WORK TO COMPLETE
Present every line of the material below as a numbered list, leaving out any blank lines.

RECORDS TO PROCESS start

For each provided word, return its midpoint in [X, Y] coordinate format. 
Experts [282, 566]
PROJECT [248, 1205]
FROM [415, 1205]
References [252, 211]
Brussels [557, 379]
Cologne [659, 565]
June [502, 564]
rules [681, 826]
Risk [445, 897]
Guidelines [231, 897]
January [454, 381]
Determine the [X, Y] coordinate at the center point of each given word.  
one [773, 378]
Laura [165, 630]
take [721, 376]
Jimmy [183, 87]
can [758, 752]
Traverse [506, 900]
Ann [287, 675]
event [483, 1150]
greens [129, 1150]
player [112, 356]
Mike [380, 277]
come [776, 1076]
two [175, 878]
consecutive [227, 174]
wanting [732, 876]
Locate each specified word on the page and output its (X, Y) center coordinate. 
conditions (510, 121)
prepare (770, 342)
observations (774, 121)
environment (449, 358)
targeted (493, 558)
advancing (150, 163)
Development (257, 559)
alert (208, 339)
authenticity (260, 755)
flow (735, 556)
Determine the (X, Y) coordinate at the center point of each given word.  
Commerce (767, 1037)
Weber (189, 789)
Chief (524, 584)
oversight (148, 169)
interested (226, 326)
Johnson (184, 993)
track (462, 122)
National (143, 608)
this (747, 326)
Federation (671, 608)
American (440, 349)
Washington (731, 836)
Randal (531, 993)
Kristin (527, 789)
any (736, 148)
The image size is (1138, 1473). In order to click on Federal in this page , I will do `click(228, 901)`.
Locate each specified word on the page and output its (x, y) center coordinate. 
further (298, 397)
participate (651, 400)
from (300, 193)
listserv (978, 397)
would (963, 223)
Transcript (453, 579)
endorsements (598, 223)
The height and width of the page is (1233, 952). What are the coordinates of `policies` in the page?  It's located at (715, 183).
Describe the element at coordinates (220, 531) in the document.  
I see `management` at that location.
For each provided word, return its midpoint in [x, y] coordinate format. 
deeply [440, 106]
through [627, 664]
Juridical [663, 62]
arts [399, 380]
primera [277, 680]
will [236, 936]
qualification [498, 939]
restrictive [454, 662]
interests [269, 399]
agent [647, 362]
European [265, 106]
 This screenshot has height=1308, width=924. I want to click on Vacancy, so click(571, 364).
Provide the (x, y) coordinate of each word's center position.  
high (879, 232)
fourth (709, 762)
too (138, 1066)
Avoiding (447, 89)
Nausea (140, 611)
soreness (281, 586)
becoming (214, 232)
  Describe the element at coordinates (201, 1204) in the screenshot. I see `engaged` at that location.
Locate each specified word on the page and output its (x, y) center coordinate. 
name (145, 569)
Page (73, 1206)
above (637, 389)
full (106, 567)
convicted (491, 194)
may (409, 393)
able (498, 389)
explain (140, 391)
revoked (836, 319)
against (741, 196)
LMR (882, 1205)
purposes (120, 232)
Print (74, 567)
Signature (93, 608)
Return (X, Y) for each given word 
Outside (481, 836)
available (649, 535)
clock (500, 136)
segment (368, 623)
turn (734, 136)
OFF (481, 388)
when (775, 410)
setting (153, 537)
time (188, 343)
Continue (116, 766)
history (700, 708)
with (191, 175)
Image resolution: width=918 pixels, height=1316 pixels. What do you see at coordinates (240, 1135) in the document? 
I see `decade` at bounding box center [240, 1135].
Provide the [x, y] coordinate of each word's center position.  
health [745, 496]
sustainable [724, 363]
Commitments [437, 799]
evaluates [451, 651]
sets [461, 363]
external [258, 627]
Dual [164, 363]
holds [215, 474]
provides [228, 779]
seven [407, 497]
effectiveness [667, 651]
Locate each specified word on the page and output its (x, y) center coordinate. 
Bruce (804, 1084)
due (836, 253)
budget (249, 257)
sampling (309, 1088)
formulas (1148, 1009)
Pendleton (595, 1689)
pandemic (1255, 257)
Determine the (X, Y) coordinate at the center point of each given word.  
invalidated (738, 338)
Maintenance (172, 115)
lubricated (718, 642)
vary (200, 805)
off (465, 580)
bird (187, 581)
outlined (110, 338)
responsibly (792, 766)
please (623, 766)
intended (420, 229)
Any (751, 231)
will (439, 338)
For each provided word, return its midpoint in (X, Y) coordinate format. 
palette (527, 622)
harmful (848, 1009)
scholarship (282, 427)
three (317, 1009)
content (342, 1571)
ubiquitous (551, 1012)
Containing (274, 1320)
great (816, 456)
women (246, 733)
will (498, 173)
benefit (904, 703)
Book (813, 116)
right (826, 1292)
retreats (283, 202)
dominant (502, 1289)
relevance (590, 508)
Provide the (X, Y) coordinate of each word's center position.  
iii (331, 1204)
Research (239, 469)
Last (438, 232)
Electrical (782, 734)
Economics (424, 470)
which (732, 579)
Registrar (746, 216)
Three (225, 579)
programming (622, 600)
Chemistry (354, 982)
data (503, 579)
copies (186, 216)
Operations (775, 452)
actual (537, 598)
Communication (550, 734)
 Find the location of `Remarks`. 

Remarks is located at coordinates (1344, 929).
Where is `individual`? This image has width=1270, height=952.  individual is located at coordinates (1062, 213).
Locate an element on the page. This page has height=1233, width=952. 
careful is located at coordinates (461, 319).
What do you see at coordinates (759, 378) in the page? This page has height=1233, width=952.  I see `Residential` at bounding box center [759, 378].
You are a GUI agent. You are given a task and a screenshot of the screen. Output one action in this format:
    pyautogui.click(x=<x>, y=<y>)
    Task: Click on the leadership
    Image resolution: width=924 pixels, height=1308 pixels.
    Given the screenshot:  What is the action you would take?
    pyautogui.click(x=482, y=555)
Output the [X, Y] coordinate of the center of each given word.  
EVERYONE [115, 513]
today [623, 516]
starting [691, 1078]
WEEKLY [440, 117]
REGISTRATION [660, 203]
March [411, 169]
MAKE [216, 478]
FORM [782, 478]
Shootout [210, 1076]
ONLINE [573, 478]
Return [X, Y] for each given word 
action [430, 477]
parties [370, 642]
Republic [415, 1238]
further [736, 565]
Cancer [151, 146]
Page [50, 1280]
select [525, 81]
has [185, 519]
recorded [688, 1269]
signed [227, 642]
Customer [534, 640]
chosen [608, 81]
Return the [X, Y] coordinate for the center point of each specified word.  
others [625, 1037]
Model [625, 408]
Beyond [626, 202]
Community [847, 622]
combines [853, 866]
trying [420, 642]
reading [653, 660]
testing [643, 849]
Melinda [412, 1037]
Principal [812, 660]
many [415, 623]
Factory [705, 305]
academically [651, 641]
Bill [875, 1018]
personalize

RECORDS TO PROCESS end

CORRECT ANSWER
1. For each provided word, return its midpoint in [X, Y] coordinate format. 
2. Experts [282, 566]
3. PROJECT [248, 1205]
4. FROM [415, 1205]
5. References [252, 211]
6. Brussels [557, 379]
7. Cologne [659, 565]
8. June [502, 564]
9. rules [681, 826]
10. Risk [445, 897]
11. Guidelines [231, 897]
12. January [454, 381]
13. Determine the [X, Y] coordinate at the center point of each given word.  
14. one [773, 378]
15. Laura [165, 630]
16. take [721, 376]
17. Jimmy [183, 87]
18. can [758, 752]
19. Traverse [506, 900]
20. Ann [287, 675]
21. event [483, 1150]
22. greens [129, 1150]
23. player [112, 356]
24. Mike [380, 277]
25. come [776, 1076]
26. two [175, 878]
27. consecutive [227, 174]
28. wanting [732, 876]
29. Locate each specified word on the page and output its (X, Y) center coordinate. 
30. conditions (510, 121)
31. prepare (770, 342)
32. observations (774, 121)
33. environment (449, 358)
34. targeted (493, 558)
35. advancing (150, 163)
36. Development (257, 559)
37. alert (208, 339)
38. authenticity (260, 755)
39. flow (735, 556)
40. Determine the (X, Y) coordinate at the center point of each given word.  
41. Commerce (767, 1037)
42. Weber (189, 789)
43. Chief (524, 584)
44. oversight (148, 169)
45. interested (226, 326)
46. Johnson (184, 993)
47. track (462, 122)
48. National (143, 608)
49. this (747, 326)
50. Federation (671, 608)
51. American (440, 349)
52. Washington (731, 836)
53. Randal (531, 993)
54. Kristin (527, 789)
55. any (736, 148)
56. The image size is (1138, 1473). In order to click on Federal in this page , I will do `click(228, 901)`.
57. Locate each specified word on the page and output its (x, y) center coordinate. 
58. further (298, 397)
59. participate (651, 400)
60. from (300, 193)
61. listserv (978, 397)
62. would (963, 223)
63. Transcript (453, 579)
64. endorsements (598, 223)
65. The height and width of the page is (1233, 952). What are the coordinates of `policies` in the page?  It's located at (715, 183).
66. Describe the element at coordinates (220, 531) in the document.  
67. I see `management` at that location.
68. For each provided word, return its midpoint in [x, y] coordinate format. 
69. deeply [440, 106]
70. through [627, 664]
71. Juridical [663, 62]
72. arts [399, 380]
73. primera [277, 680]
74. will [236, 936]
75. qualification [498, 939]
76. restrictive [454, 662]
77. interests [269, 399]
78. agent [647, 362]
79. European [265, 106]
80.  This screenshot has height=1308, width=924. I want to click on Vacancy, so click(571, 364).
81. Provide the (x, y) coordinate of each word's center position.  
82. high (879, 232)
83. fourth (709, 762)
84. too (138, 1066)
85. Avoiding (447, 89)
86. Nausea (140, 611)
87. soreness (281, 586)
88. becoming (214, 232)
89.   Describe the element at coordinates (201, 1204) in the screenshot. I see `engaged` at that location.
90. Locate each specified word on the page and output its (x, y) center coordinate. 
91. name (145, 569)
92. Page (73, 1206)
93. above (637, 389)
94. full (106, 567)
95. convicted (491, 194)
96. may (409, 393)
97. able (498, 389)
98. explain (140, 391)
99. revoked (836, 319)
100. against (741, 196)
101. LMR (882, 1205)
102. purposes (120, 232)
103. Print (74, 567)
104. Signature (93, 608)
105. Return (X, Y) for each given word 
106. Outside (481, 836)
107. available (649, 535)
108. clock (500, 136)
109. segment (368, 623)
110. turn (734, 136)
111. OFF (481, 388)
112. when (775, 410)
113. setting (153, 537)
114. time (188, 343)
115. Continue (116, 766)
116. history (700, 708)
117. with (191, 175)
118. Image resolution: width=918 pixels, height=1316 pixels. What do you see at coordinates (240, 1135) in the document? 
119. I see `decade` at bounding box center [240, 1135].
120. Provide the [x, y] coordinate of each word's center position.  
121. health [745, 496]
122. sustainable [724, 363]
123. Commitments [437, 799]
124. evaluates [451, 651]
125. sets [461, 363]
126. external [258, 627]
127. Dual [164, 363]
128. holds [215, 474]
129. provides [228, 779]
130. seven [407, 497]
131. effectiveness [667, 651]
132. Locate each specified word on the page and output its (x, y) center coordinate. 
133. Bruce (804, 1084)
134. due (836, 253)
135. budget (249, 257)
136. sampling (309, 1088)
137. formulas (1148, 1009)
138. Pendleton (595, 1689)
139. pandemic (1255, 257)
140. Determine the (X, Y) coordinate at the center point of each given word.  
141. invalidated (738, 338)
142. Maintenance (172, 115)
143. lubricated (718, 642)
144. vary (200, 805)
145. off (465, 580)
146. bird (187, 581)
147. outlined (110, 338)
148. responsibly (792, 766)
149. please (623, 766)
150. intended (420, 229)
151. Any (751, 231)
152. will (439, 338)
153. For each provided word, return its midpoint in (X, Y) coordinate format. 
154. palette (527, 622)
155. harmful (848, 1009)
156. scholarship (282, 427)
157. three (317, 1009)
158. content (342, 1571)
159. ubiquitous (551, 1012)
160. Containing (274, 1320)
161. great (816, 456)
162. women (246, 733)
163. will (498, 173)
164. benefit (904, 703)
165. Book (813, 116)
166. right (826, 1292)
167. retreats (283, 202)
168. dominant (502, 1289)
169. relevance (590, 508)
170. Provide the (X, Y) coordinate of each word's center position.  
171. iii (331, 1204)
172. Research (239, 469)
173. Last (438, 232)
174. Electrical (782, 734)
175. Economics (424, 470)
176. which (732, 579)
177. Registrar (746, 216)
178. Three (225, 579)
179. programming (622, 600)
180. Chemistry (354, 982)
181. data (503, 579)
182. copies (186, 216)
183. Operations (775, 452)
184. actual (537, 598)
185. Communication (550, 734)
186.  Find the location of `Remarks`. 
187. Remarks is located at coordinates (1344, 929).
188. Where is `individual`? This image has width=1270, height=952.  individual is located at coordinates (1062, 213).
189. Locate an element on the page. This page has height=1233, width=952. 
190. careful is located at coordinates (461, 319).
191. What do you see at coordinates (759, 378) in the page? This page has height=1233, width=952.  I see `Residential` at bounding box center [759, 378].
192. You are a GUI agent. You are given a task and a screenshot of the screen. Output one action in this format:
193.     pyautogui.click(x=<x>, y=<y>)
194.     Task: Click on the leadership
195.     Image resolution: width=924 pixels, height=1308 pixels.
196.     Given the screenshot:  What is the action you would take?
197.     pyautogui.click(x=482, y=555)
198. Output the [X, Y] coordinate of the center of each given word.  
199. EVERYONE [115, 513]
200. today [623, 516]
201. starting [691, 1078]
202. WEEKLY [440, 117]
203. REGISTRATION [660, 203]
204. March [411, 169]
205. MAKE [216, 478]
206. FORM [782, 478]
207. Shootout [210, 1076]
208. ONLINE [573, 478]
209. Return [X, Y] for each given word 
210. action [430, 477]
211. parties [370, 642]
212. Republic [415, 1238]
213. further [736, 565]
214. Cancer [151, 146]
215. Page [50, 1280]
216. select [525, 81]
217. has [185, 519]
218. recorded [688, 1269]
219. signed [227, 642]
220. Customer [534, 640]
221. chosen [608, 81]
222. Return the [X, Y] coordinate for the center point of each specified word.  
223. others [625, 1037]
224. Model [625, 408]
225. Beyond [626, 202]
226. Community [847, 622]
227. combines [853, 866]
228. trying [420, 642]
229. reading [653, 660]
230. testing [643, 849]
231. Melinda [412, 1037]
232. Principal [812, 660]
233. many [415, 623]
234. Factory [705, 305]
235. academically [651, 641]
236. Bill [875, 1018]
237. personalize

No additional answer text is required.